The mass is m = 0.05kg, μ = 44g/mol , the initial volume is,V1 = 0.03m3, the initial pressure is p1 = 1.025bar = 1.025⋅105Pa .
The final pressure is p2 = 6.15 bar = 6.15⋅105Pa.
(i) If pV1.4 = constant, then \(p_1 V^{1.4}_1 = p_2 V_2^{1.4} \Rightarrow V_2 = V_1(\frac {P_1}{P_2})= 8.3.10^{-3}m^3.\)
For such a polytropic process the work can be calculated as
\(A = \int pdV = v \frac {R}{1.4 -1}.T_1 (1 - \frac {T_2}{T_1}).\)
\(p_1 V_1 =\frac {m}{\mu}RT_1,T_1 = 325.6 K; \,\,p_2 V_2 = \frac {m}{\mu}RT_2, T_2 = 540.5 K.\)
Therefore, the work of gas will be \(A= v \frac {R}{1.4 - 1}.T_1 (1 - \frac {T _2}{T_1})= -5073J.\)
The heat that should be given to gas can be calculated as
\(q = \int T\,ds = v c_v \frac {1.4 - 1.3}{1.4 - 1} (T_2 - T _1) = 3R .v.\frac {1.4 - 1.3}{1.4 - 1}(540.5 - 325 .6) = 1522J.\)
(ii) In the isothermal process T1 = T2 = 325.6 K. For such process work can be calculated as \(A= \int p\,dV = vRT \,ln \frac {V_2}{V_1} =vRT \,ln \frac {p_1}{p_2} = -5509 J.\) The change of internal energy is 0, so the heat that should be given to the gas is -5509.J.

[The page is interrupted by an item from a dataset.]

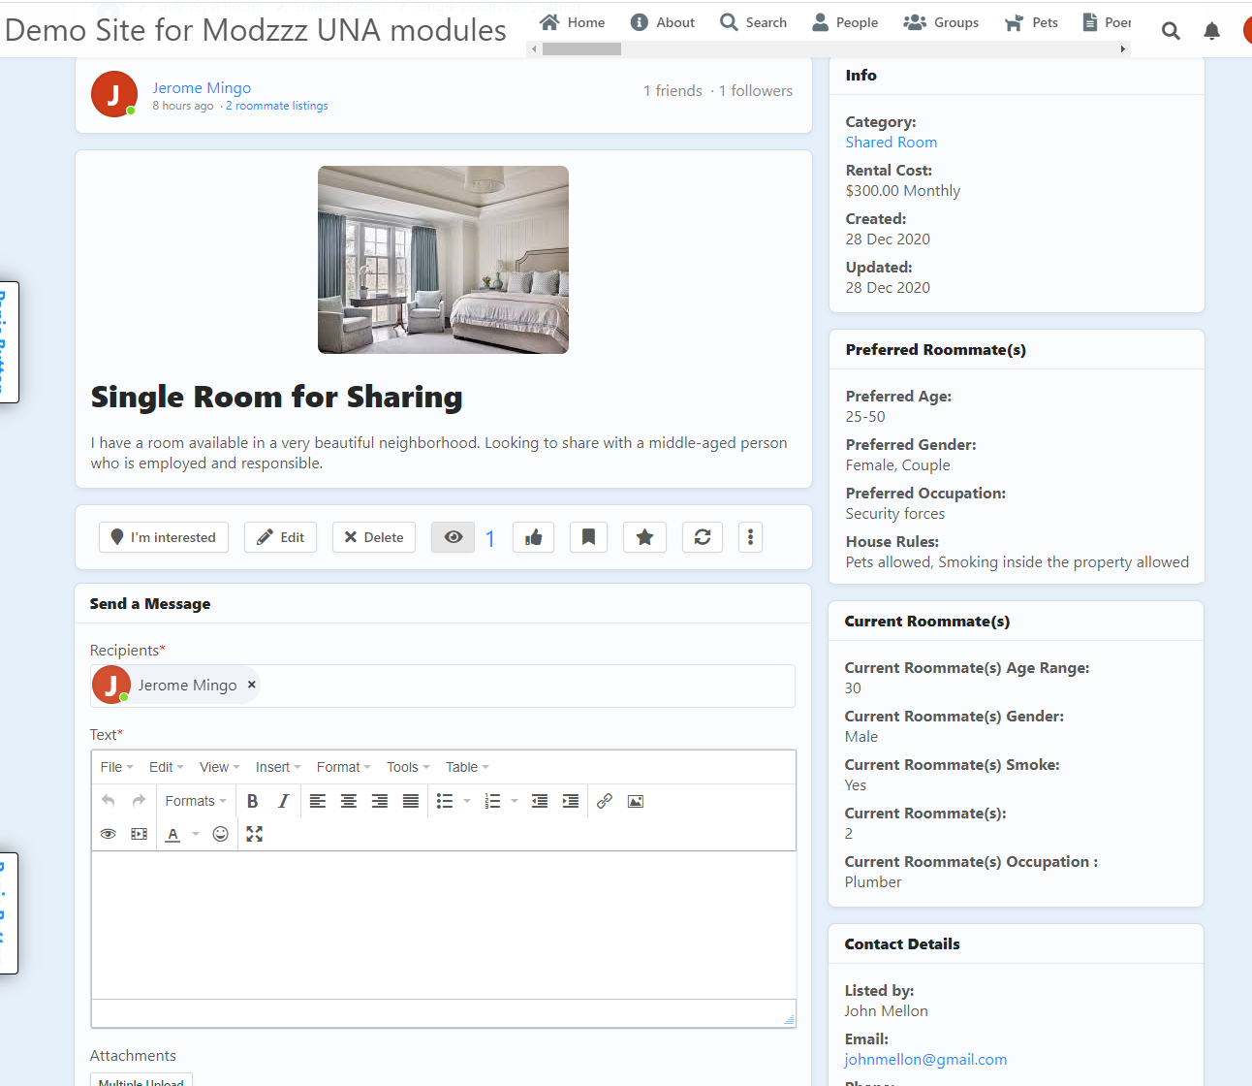Toggle bold formatting in editor
This screenshot has width=1252, height=1086.
(252, 801)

(iii) if the cylinder is thermally insulated the heat flow will be 0, so the process will be adiabatic.
Let us calculate the final temperature:
\(pV ^{1.3} = constant ,\,\, p_1 V^{1.3}_1 =p_2V ^{1.3} _2 \Rightarrow V_2 = V_1 (\frac {p_1}{p_2})^{1/1.3}= 7.56 .10^{-3}m^3.\)
\(p_2 V_2 = \frac {m}{\mu}RT_2, T_2 = 492 .4 K.\)
The work of the gas is equal to
\(A = -(U_2 - U_1)=c_vv(T_1 - T_2)=3Rv (T_1 - T _2) = -4725 J.\)
We may notice that the work of the gas is negative, so we should do work on gas.